Task data: Begin

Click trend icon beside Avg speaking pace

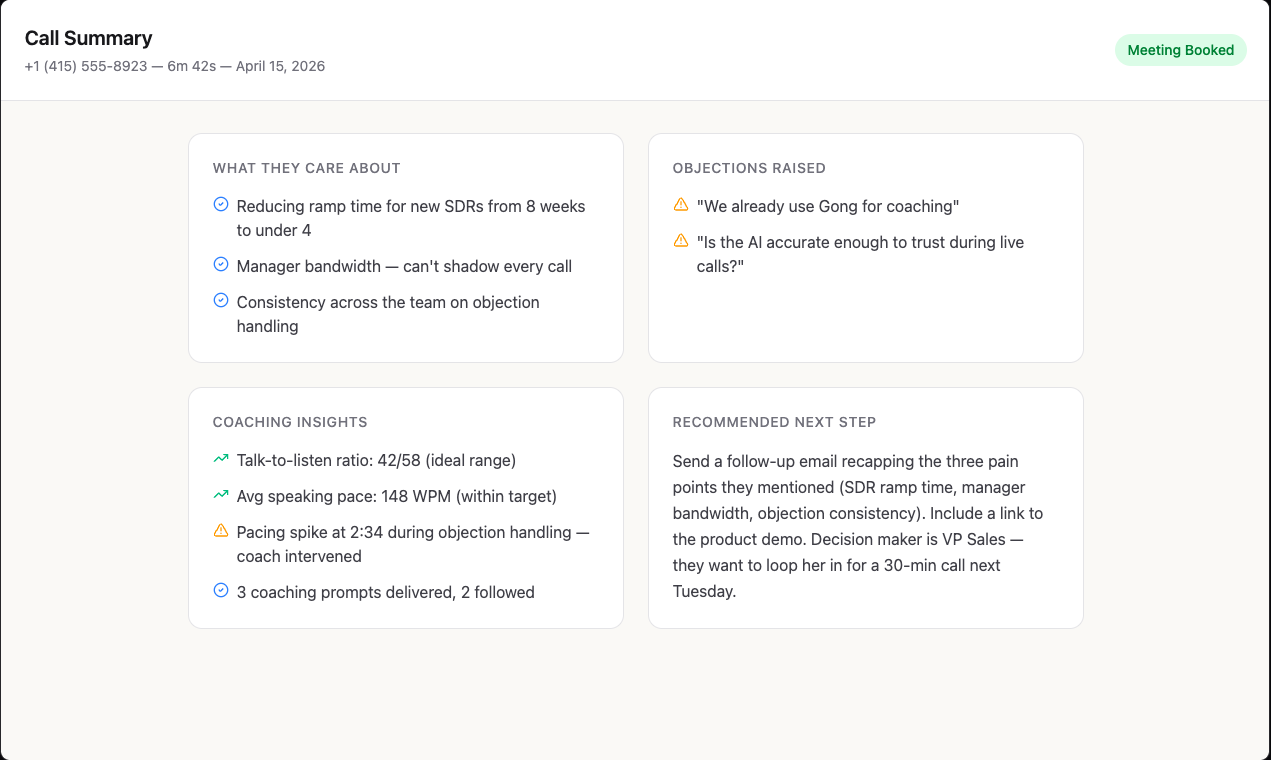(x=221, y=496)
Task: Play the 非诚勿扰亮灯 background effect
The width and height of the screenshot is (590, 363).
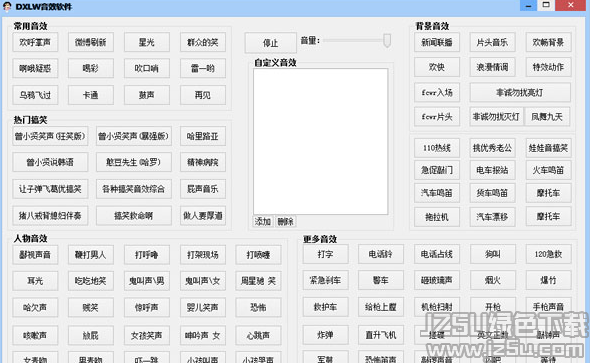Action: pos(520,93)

Task data: End
Task data: Begin

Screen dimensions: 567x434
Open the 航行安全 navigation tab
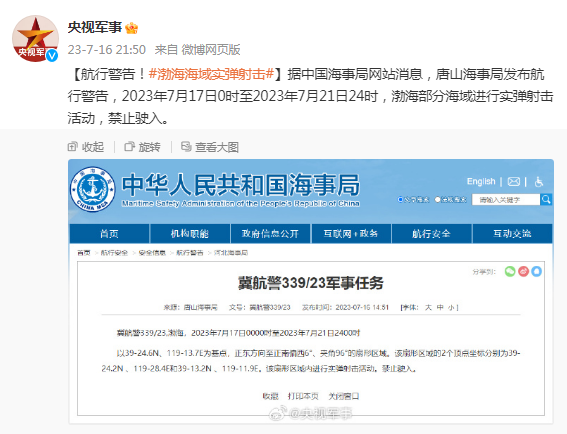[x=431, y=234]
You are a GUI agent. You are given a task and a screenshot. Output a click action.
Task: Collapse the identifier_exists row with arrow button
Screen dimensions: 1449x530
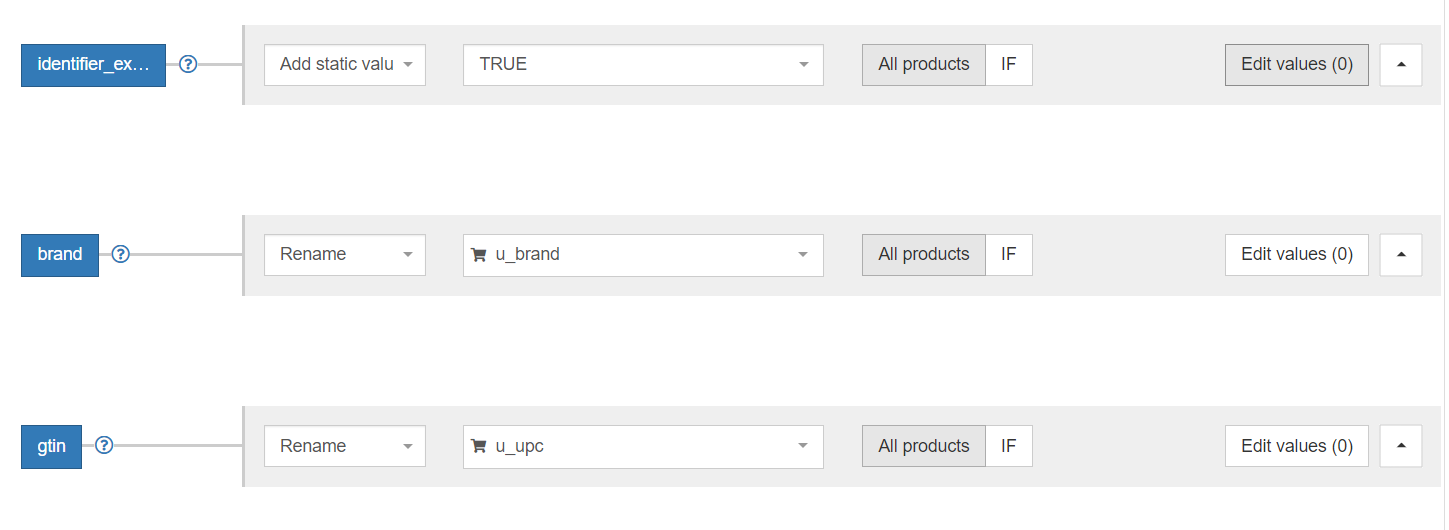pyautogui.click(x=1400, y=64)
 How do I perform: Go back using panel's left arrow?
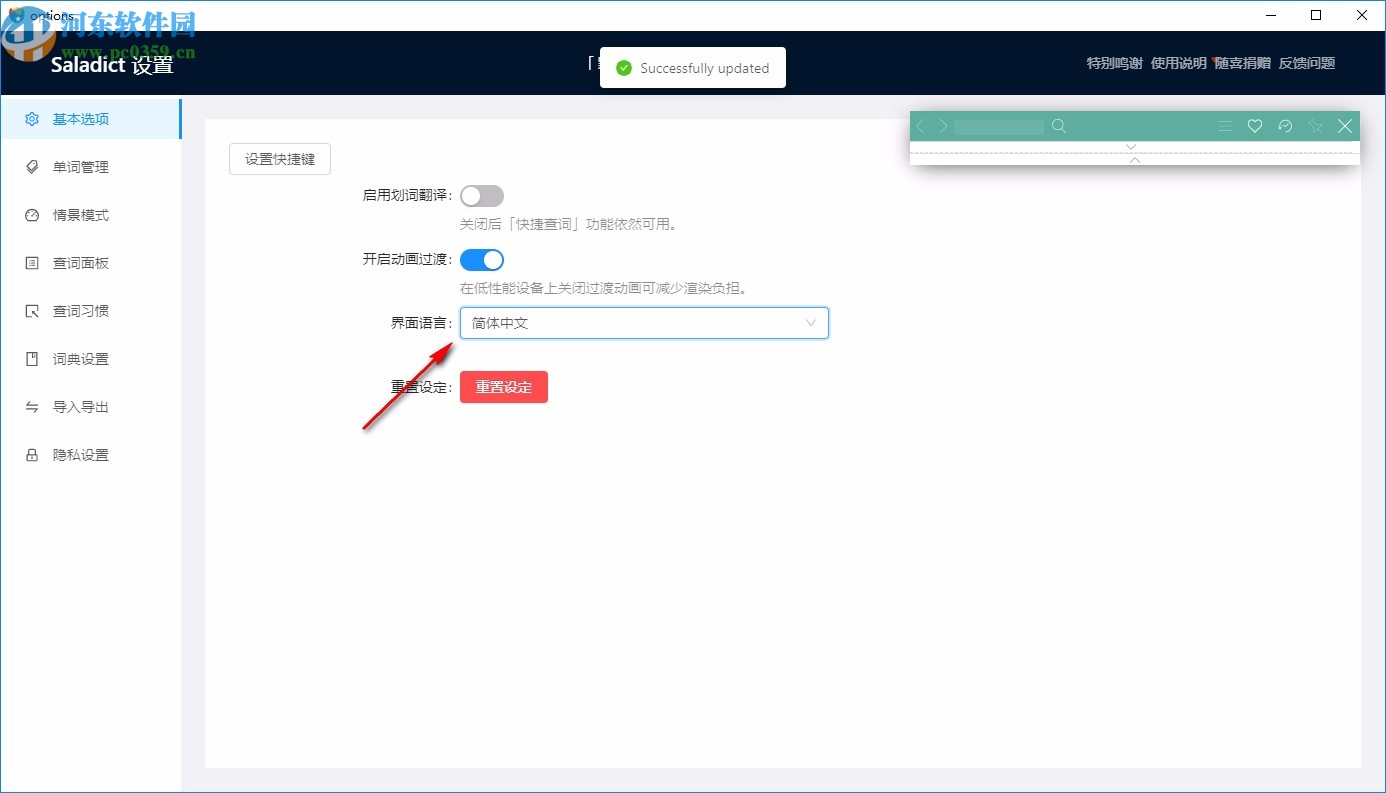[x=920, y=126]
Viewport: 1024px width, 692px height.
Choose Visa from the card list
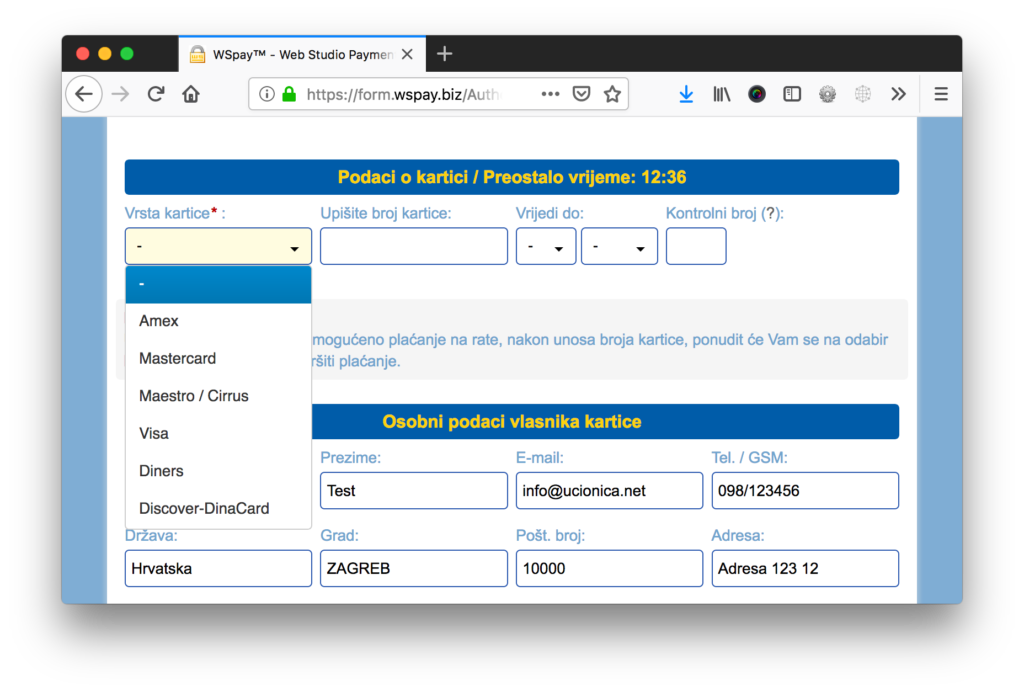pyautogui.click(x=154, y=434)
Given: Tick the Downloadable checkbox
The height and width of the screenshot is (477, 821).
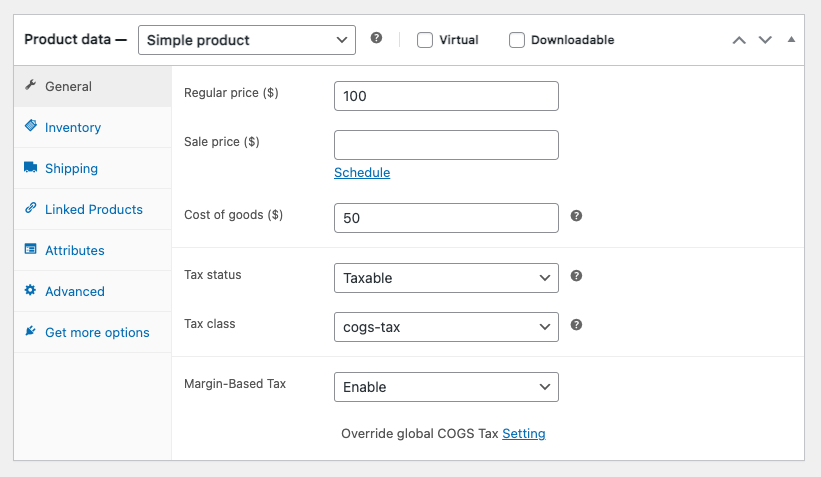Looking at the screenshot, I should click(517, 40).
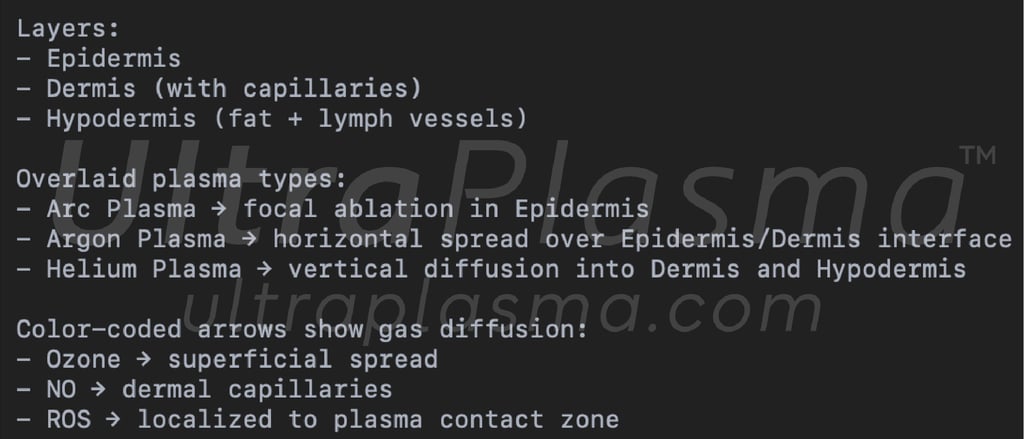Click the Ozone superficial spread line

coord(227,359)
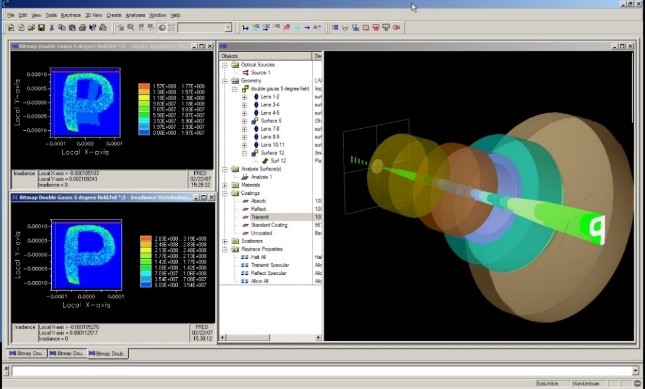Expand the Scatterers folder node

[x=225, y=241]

Task data: End

From the line with "Screen dimensions: 1449x530" up to and including the line with "Given: Tick the Downloadable checkbox" above, retype every line exactly and nothing more; leave out the pictures.

- [Response]
Screen dimensions: 1449x530
pyautogui.click(x=1400, y=64)
 How do I perform: Go back using panel's left arrow?
[x=920, y=126]
Viewport: 1024px width, 692px height.
Choose Visa from the card list
pyautogui.click(x=154, y=434)
Given: Tick the Downloadable checkbox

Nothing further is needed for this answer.